▶ [What to work on]: Collect every line of the material below that contains the word "Select".

═══

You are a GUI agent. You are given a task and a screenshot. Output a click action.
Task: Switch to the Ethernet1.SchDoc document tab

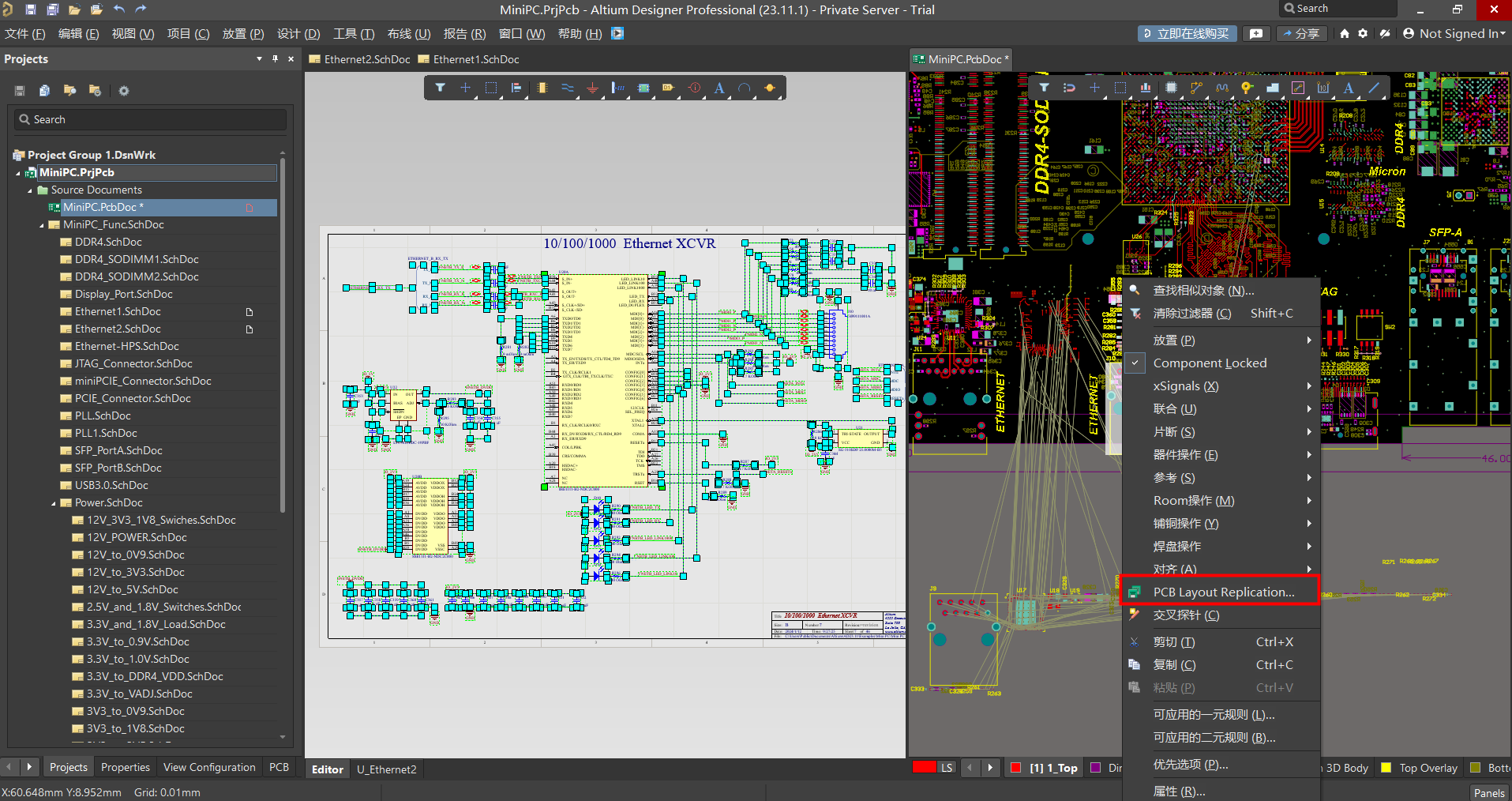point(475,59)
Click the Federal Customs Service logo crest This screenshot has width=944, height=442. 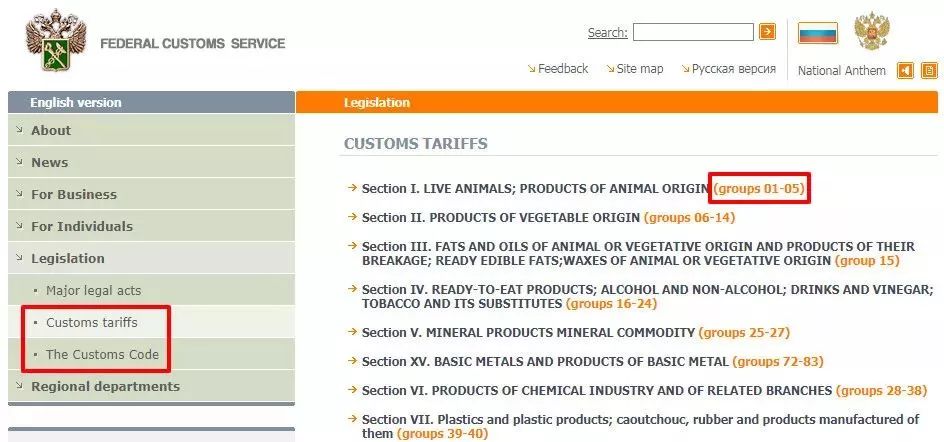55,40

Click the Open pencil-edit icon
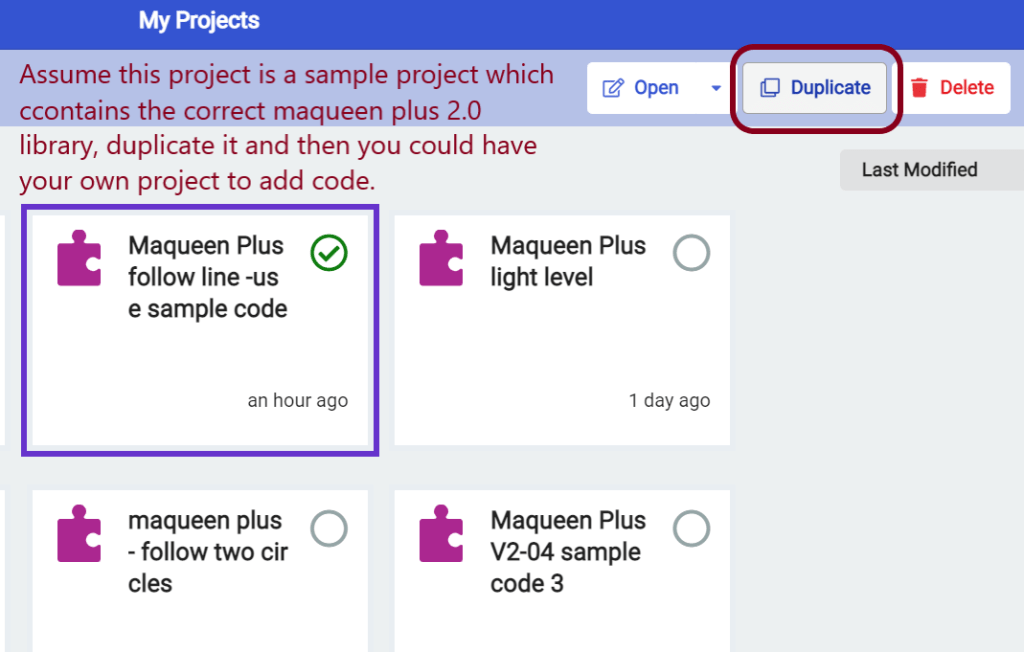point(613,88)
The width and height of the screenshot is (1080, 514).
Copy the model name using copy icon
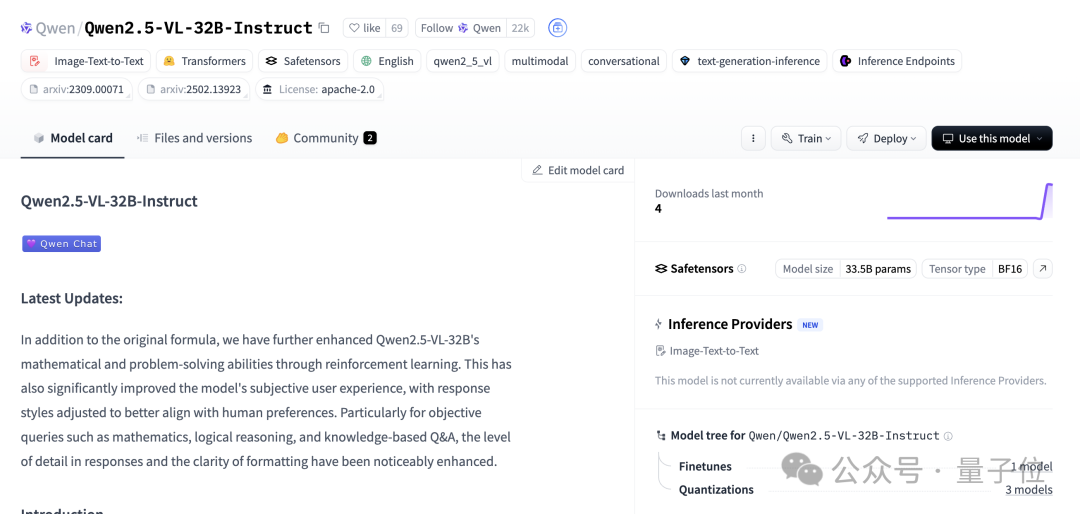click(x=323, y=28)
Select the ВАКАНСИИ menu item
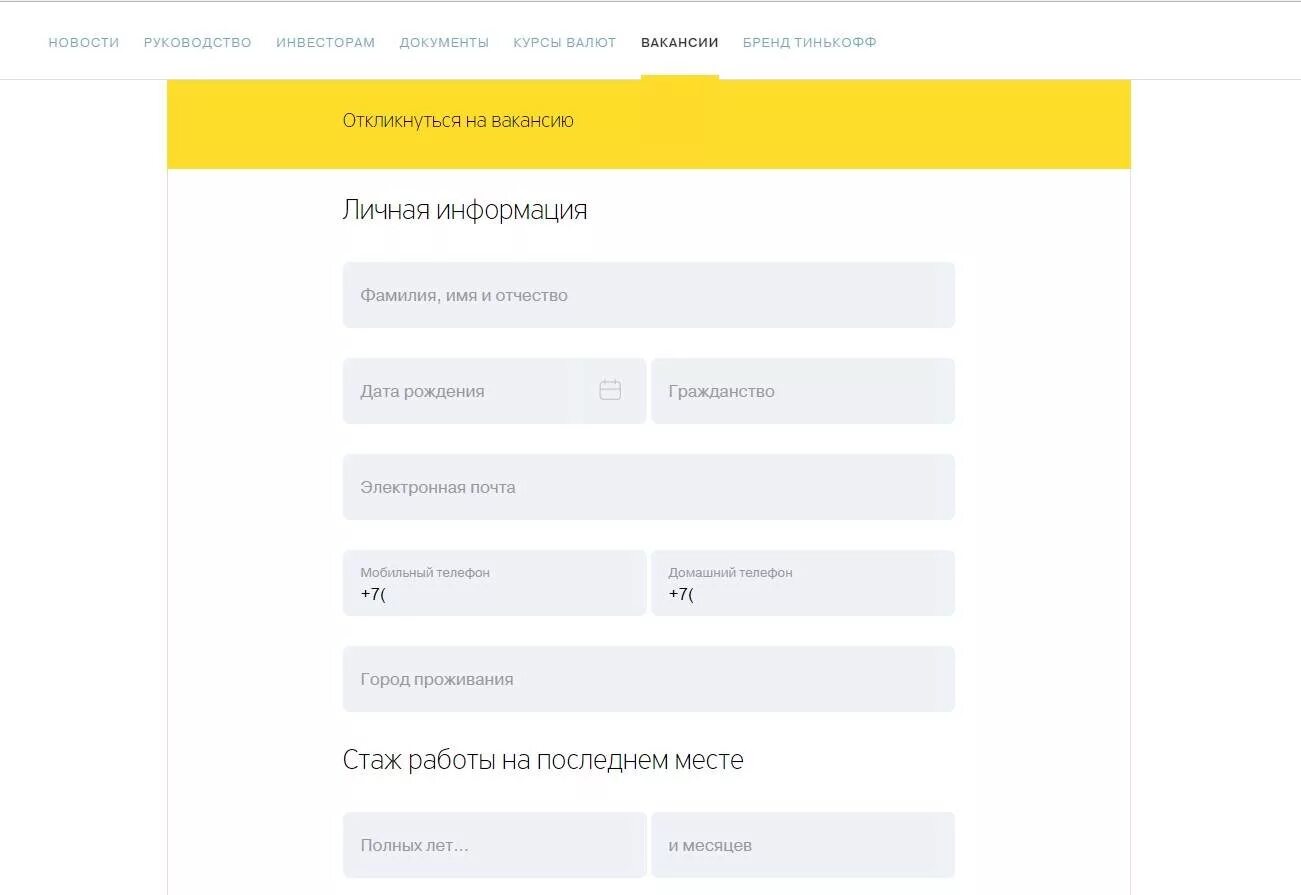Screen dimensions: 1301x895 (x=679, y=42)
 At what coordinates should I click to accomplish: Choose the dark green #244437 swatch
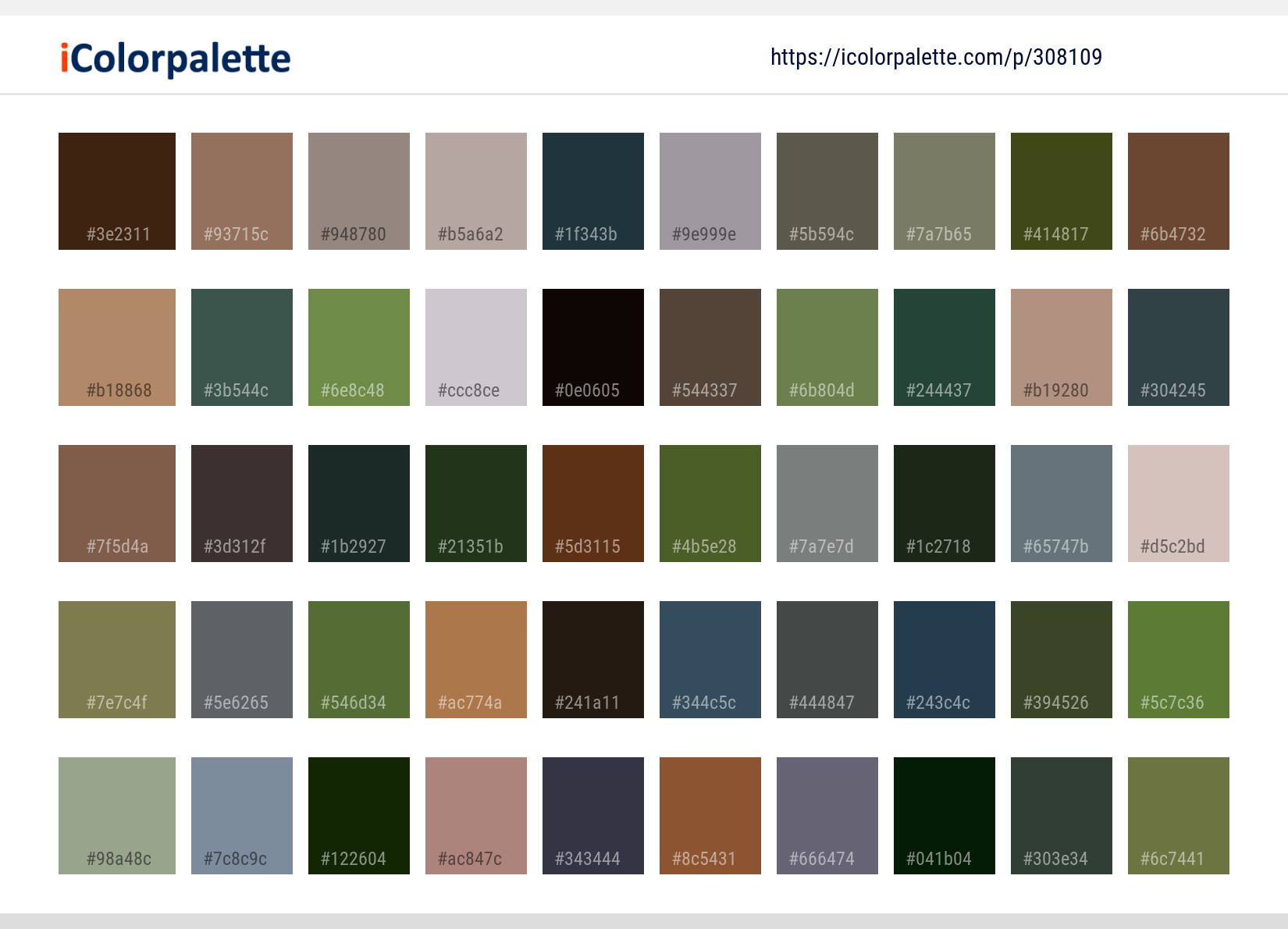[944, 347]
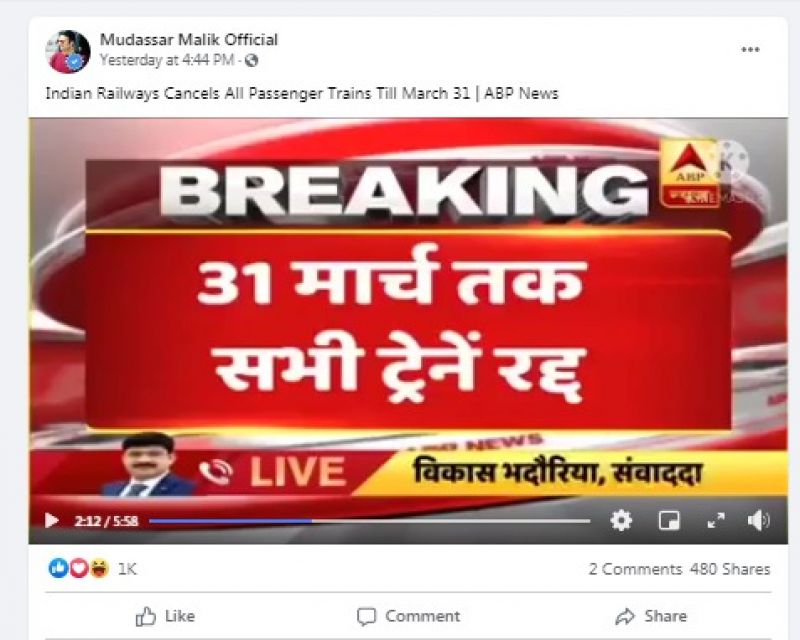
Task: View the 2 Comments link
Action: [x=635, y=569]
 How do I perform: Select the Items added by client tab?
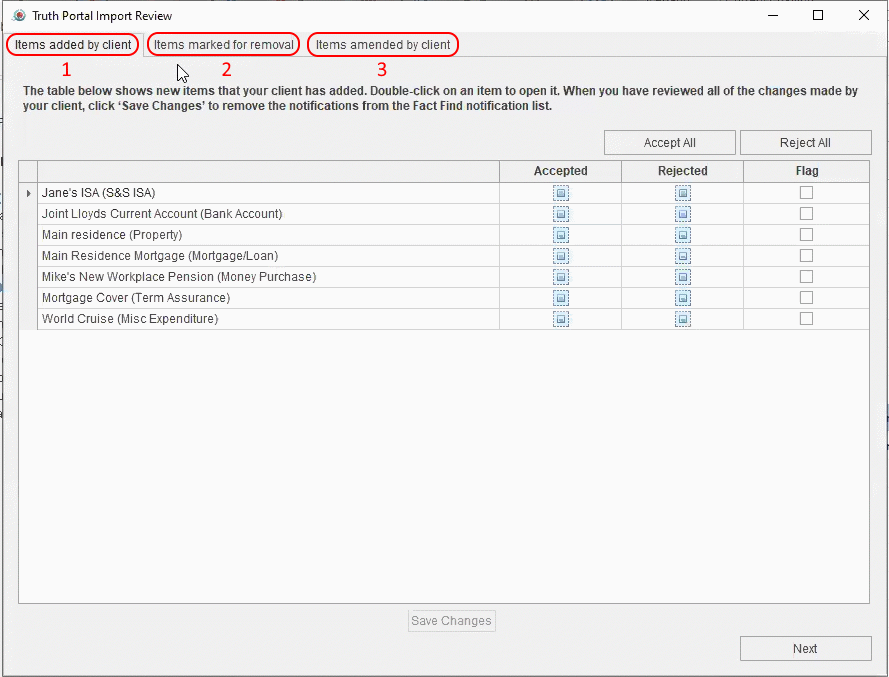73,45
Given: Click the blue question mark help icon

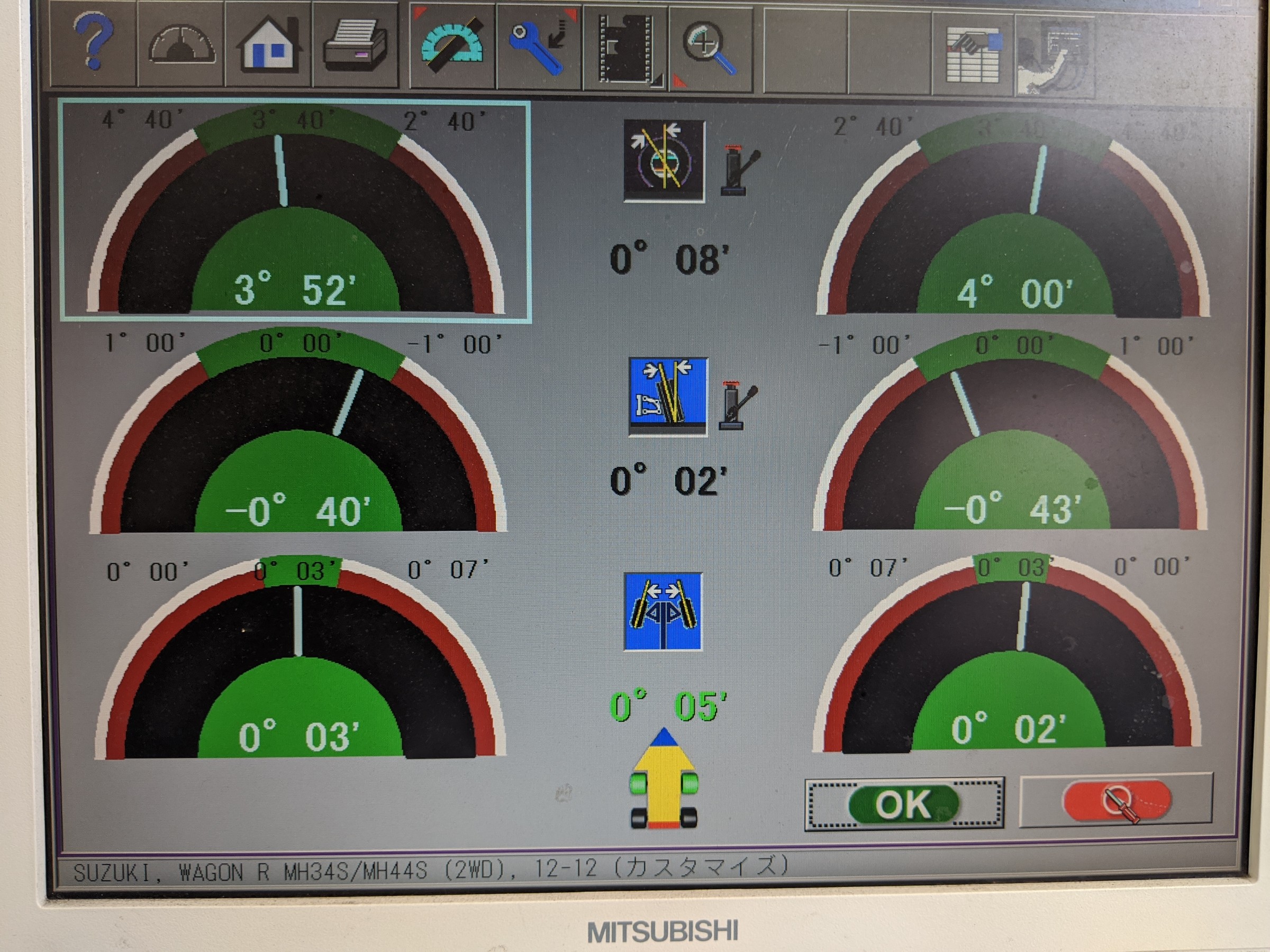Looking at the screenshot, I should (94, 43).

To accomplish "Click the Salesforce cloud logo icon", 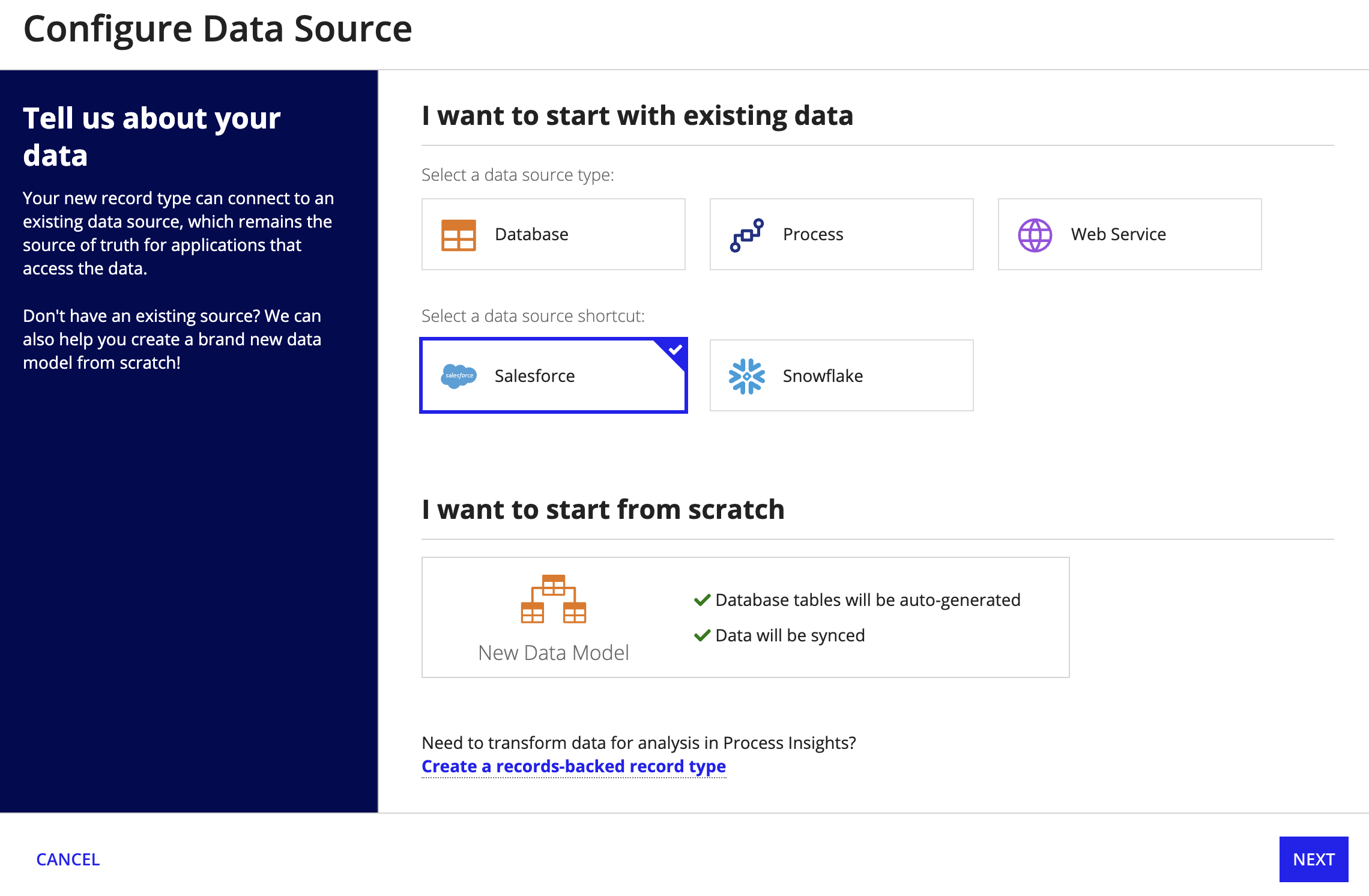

═══

▶ [Response]:
Select the ВАКАНСИИ menu item
 How do I perform: Select the Items added by client tab?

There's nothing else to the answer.